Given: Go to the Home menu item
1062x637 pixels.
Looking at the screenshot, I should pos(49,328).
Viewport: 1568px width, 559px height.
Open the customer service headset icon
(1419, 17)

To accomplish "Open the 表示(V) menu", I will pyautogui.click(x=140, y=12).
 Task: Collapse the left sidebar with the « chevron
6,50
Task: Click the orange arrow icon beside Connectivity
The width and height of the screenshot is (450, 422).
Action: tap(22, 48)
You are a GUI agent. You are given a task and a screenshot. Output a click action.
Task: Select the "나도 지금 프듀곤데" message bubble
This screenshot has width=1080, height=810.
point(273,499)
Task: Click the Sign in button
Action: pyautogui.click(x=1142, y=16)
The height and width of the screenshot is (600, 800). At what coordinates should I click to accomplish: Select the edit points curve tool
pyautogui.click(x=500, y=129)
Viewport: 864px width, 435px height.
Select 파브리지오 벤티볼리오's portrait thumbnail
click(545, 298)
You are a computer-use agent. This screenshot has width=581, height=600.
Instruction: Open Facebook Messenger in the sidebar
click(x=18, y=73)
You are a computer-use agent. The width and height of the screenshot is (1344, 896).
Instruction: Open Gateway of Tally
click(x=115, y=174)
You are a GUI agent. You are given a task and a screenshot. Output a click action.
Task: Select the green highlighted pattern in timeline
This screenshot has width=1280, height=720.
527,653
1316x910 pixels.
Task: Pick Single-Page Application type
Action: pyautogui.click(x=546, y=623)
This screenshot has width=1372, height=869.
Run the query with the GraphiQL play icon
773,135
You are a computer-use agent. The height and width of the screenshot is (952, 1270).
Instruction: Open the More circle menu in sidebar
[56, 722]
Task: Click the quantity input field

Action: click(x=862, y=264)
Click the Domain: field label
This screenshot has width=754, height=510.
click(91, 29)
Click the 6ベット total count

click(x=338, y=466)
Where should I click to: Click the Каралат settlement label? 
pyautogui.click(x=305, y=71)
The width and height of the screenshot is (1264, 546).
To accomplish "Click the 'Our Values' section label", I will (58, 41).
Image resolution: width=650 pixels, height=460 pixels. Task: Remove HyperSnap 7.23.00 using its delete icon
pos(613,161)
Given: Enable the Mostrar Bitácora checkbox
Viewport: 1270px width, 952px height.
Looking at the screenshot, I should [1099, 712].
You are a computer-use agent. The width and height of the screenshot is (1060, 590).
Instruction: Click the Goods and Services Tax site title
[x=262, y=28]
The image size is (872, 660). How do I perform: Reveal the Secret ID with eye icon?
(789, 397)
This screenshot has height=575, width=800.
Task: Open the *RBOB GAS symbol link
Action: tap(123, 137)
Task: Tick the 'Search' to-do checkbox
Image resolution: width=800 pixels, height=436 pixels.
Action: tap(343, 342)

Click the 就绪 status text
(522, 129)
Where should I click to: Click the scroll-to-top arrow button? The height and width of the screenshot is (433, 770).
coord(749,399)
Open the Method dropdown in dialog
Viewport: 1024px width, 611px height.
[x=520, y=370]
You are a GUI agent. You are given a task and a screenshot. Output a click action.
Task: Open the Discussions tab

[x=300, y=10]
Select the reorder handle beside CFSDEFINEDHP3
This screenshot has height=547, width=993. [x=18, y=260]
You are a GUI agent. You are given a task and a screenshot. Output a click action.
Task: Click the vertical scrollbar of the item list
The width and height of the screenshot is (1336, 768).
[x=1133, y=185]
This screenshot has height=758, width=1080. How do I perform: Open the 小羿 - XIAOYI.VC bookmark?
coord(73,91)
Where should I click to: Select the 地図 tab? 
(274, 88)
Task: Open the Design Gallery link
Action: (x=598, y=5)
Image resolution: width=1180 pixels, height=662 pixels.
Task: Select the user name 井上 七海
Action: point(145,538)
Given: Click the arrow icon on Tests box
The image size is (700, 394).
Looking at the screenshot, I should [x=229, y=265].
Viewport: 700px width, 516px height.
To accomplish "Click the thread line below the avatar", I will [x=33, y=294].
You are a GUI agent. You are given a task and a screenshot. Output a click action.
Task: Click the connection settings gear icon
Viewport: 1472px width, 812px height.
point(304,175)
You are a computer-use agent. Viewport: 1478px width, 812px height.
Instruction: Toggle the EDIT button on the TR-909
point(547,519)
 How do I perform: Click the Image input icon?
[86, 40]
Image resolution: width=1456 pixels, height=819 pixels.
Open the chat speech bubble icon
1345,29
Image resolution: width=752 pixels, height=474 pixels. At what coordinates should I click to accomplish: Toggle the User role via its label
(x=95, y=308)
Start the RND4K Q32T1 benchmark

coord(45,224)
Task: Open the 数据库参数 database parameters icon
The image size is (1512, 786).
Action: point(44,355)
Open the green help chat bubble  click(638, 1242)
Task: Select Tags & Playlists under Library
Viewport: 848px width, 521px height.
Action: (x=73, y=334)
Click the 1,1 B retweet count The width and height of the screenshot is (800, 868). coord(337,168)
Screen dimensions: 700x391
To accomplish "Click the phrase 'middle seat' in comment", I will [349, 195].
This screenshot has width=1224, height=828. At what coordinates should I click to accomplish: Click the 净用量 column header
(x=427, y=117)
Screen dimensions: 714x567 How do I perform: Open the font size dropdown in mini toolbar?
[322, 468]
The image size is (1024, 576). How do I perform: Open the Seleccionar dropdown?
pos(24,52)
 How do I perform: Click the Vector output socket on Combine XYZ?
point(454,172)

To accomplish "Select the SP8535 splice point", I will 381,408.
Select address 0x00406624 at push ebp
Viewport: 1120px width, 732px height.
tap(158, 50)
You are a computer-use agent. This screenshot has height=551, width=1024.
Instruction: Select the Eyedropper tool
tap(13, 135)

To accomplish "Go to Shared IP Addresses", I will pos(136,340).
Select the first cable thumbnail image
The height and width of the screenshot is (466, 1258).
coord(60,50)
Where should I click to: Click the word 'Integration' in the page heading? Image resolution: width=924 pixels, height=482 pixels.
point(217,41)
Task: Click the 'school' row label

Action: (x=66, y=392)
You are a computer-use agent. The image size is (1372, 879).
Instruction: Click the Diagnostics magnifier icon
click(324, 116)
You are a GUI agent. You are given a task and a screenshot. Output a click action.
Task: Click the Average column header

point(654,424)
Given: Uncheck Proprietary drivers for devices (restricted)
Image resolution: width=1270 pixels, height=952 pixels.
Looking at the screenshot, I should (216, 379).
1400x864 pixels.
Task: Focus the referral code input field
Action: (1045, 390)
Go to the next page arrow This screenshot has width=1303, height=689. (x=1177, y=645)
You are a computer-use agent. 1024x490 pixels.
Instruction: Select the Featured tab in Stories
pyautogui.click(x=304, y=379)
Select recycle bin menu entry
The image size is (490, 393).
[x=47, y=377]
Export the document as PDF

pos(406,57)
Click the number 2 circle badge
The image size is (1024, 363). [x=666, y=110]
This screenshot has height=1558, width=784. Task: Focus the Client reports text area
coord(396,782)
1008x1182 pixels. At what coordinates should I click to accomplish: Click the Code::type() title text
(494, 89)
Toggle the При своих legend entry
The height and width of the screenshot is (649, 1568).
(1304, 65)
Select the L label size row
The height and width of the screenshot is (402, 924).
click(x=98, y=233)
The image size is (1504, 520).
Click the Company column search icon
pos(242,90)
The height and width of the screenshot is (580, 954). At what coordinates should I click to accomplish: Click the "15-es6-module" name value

***

> _The task_
Every line above should be duplicated exactly as it stands.

> _Task response_
Given: Go to the Home menu item
1062x637 pixels.
Looking at the screenshot, I should pos(49,328).
Viewport: 1568px width, 559px height.
Open the customer service headset icon
(1419, 17)

To accomplish "Open the 表示(V) menu", I will pyautogui.click(x=140, y=12).
 Task: Collapse the left sidebar with the « chevron
6,50
Task: Click the orange arrow icon beside Connectivity
The width and height of the screenshot is (450, 422).
Action: tap(22, 48)
You are a GUI agent. You are given a task and a screenshot. Output a click action.
Task: Select the "나도 지금 프듀곤데" message bubble
This screenshot has width=1080, height=810.
point(273,499)
Task: Click the Sign in button
Action: pyautogui.click(x=1142, y=16)
The height and width of the screenshot is (600, 800). At what coordinates should I click to accomplish: Select the edit points curve tool
pyautogui.click(x=500, y=129)
Viewport: 864px width, 435px height.
Select 파브리지오 벤티볼리오's portrait thumbnail
click(545, 298)
You are a computer-use agent. This screenshot has width=581, height=600.
Instruction: Open Facebook Messenger in the sidebar
click(x=18, y=73)
You are a computer-use agent. The width and height of the screenshot is (1344, 896).
Instruction: Open Gateway of Tally
click(x=115, y=174)
You are a GUI agent. You are given a task and a screenshot. Output a click action.
Task: Select the green highlighted pattern in timeline
This screenshot has width=1280, height=720.
527,653
1316x910 pixels.
Task: Pick Single-Page Application type
Action: pyautogui.click(x=546, y=623)
This screenshot has width=1372, height=869.
Run the query with the GraphiQL play icon
773,135
You are a computer-use agent. The height and width of the screenshot is (952, 1270).
Instruction: Open the More circle menu in sidebar
[56, 722]
Task: Click the quantity input field

Action: click(x=862, y=264)
Click the Domain: field label
This screenshot has width=754, height=510.
click(91, 29)
Click the 6ベット total count

click(x=338, y=466)
Where should I click to: Click the Каралат settlement label? 
pyautogui.click(x=305, y=71)
The width and height of the screenshot is (1264, 546).
To accomplish "Click the 'Our Values' section label", I will (58, 41).
Image resolution: width=650 pixels, height=460 pixels. Task: Remove HyperSnap 7.23.00 using its delete icon
pos(613,161)
Given: Enable the Mostrar Bitácora checkbox
Viewport: 1270px width, 952px height.
Looking at the screenshot, I should [1099, 712].
You are a computer-use agent. The width and height of the screenshot is (1060, 590).
Instruction: Click the Goods and Services Tax site title
[x=262, y=28]
The image size is (872, 660). How do I perform: Reveal the Secret ID with eye icon?
(789, 397)
This screenshot has height=575, width=800.
Task: Open the *RBOB GAS symbol link
Action: tap(123, 137)
Task: Tick the 'Search' to-do checkbox
Image resolution: width=800 pixels, height=436 pixels.
Action: tap(343, 342)

Click the 就绪 status text
(522, 129)
Where should I click to: Click the scroll-to-top arrow button? The height and width of the screenshot is (433, 770).
coord(749,399)
Open the Method dropdown in dialog
Viewport: 1024px width, 611px height.
[x=520, y=370]
You are a GUI agent. You are given a task and a screenshot. Output a click action.
Task: Open the Discussions tab

[x=300, y=10]
Select the reorder handle beside CFSDEFINEDHP3
This screenshot has height=547, width=993. [x=18, y=260]
You are a GUI agent. You are given a task and a screenshot. Output a click action.
Task: Click the vertical scrollbar of the item list
The width and height of the screenshot is (1336, 768).
[x=1133, y=185]
This screenshot has height=758, width=1080. How do I perform: Open the 小羿 - XIAOYI.VC bookmark?
coord(73,91)
Where should I click to: Select the 地図 tab? 
(274, 88)
Task: Open the Design Gallery link
Action: (x=598, y=5)
Image resolution: width=1180 pixels, height=662 pixels.
Task: Select the user name 井上 七海
Action: point(145,538)
Given: Click the arrow icon on Tests box
The image size is (700, 394).
Looking at the screenshot, I should [x=229, y=265].
Viewport: 700px width, 516px height.
To accomplish "Click the thread line below the avatar", I will [x=33, y=294].
You are a GUI agent. You are given a task and a screenshot. Output a click action.
Task: Click the connection settings gear icon
Viewport: 1472px width, 812px height.
point(304,175)
You are a computer-use agent. Viewport: 1478px width, 812px height.
Instruction: Toggle the EDIT button on the TR-909
point(547,519)
 How do I perform: Click the Image input icon?
[86, 40]
Image resolution: width=1456 pixels, height=819 pixels.
Open the chat speech bubble icon
1345,29
Image resolution: width=752 pixels, height=474 pixels. At what coordinates should I click to accomplish: Toggle the User role via its label
(x=95, y=308)
Start the RND4K Q32T1 benchmark

coord(45,224)
Task: Open the 数据库参数 database parameters icon
The image size is (1512, 786).
Action: point(44,355)
Open the green help chat bubble  click(638, 1242)
Task: Select Tags & Playlists under Library
Viewport: 848px width, 521px height.
Action: (x=73, y=334)
Click the 1,1 B retweet count The width and height of the screenshot is (800, 868). coord(337,168)
Screen dimensions: 700x391
To accomplish "Click the phrase 'middle seat' in comment", I will [349, 195].
This screenshot has width=1224, height=828. At what coordinates should I click to accomplish: Click the 净用量 column header
(x=427, y=117)
Screen dimensions: 714x567 How do I perform: Open the font size dropdown in mini toolbar?
[322, 468]
The image size is (1024, 576). How do I perform: Open the Seleccionar dropdown?
pos(24,52)
 How do I perform: Click the Vector output socket on Combine XYZ?
point(454,172)

To accomplish "Select the SP8535 splice point", I will 381,408.
Select address 0x00406624 at push ebp
Viewport: 1120px width, 732px height.
tap(158, 50)
You are a computer-use agent. This screenshot has height=551, width=1024.
Instruction: Select the Eyedropper tool
tap(13, 135)

To accomplish "Go to Shared IP Addresses", I will pos(136,340).
Select the first cable thumbnail image
The height and width of the screenshot is (466, 1258).
coord(60,50)
Where should I click to: Click the word 'Integration' in the page heading? Image resolution: width=924 pixels, height=482 pixels.
point(217,41)
Task: Click the 'school' row label

Action: (x=66, y=392)
You are a computer-use agent. The image size is (1372, 879).
Instruction: Click the Diagnostics magnifier icon
click(324, 116)
You are a GUI agent. You are given a task and a screenshot. Output a click action.
Task: Click the Average column header

point(654,424)
Given: Uncheck Proprietary drivers for devices (restricted)
Image resolution: width=1270 pixels, height=952 pixels.
Looking at the screenshot, I should (216, 379).
1400x864 pixels.
Task: Focus the referral code input field
Action: (1045, 390)
Go to the next page arrow This screenshot has width=1303, height=689. (x=1177, y=645)
You are a computer-use agent. 1024x490 pixels.
Instruction: Select the Featured tab in Stories
pyautogui.click(x=304, y=379)
Select recycle bin menu entry
The image size is (490, 393).
[x=47, y=377]
Export the document as PDF

pos(406,57)
Click the number 2 circle badge
The image size is (1024, 363). [x=666, y=110]
This screenshot has height=1558, width=784. Task: Focus the Client reports text area
coord(396,782)
1008x1182 pixels. At what coordinates should I click to accomplish: Click the Code::type() title text
(494, 89)
Toggle the При своих legend entry
The height and width of the screenshot is (649, 1568).
(1304, 65)
Select the L label size row
The height and width of the screenshot is (402, 924).
click(x=98, y=233)
The image size is (1504, 520).
Click the Company column search icon
pos(242,90)
The height and width of the screenshot is (580, 954). At what coordinates should I click to accomplish: Click the "15-es6-module" name value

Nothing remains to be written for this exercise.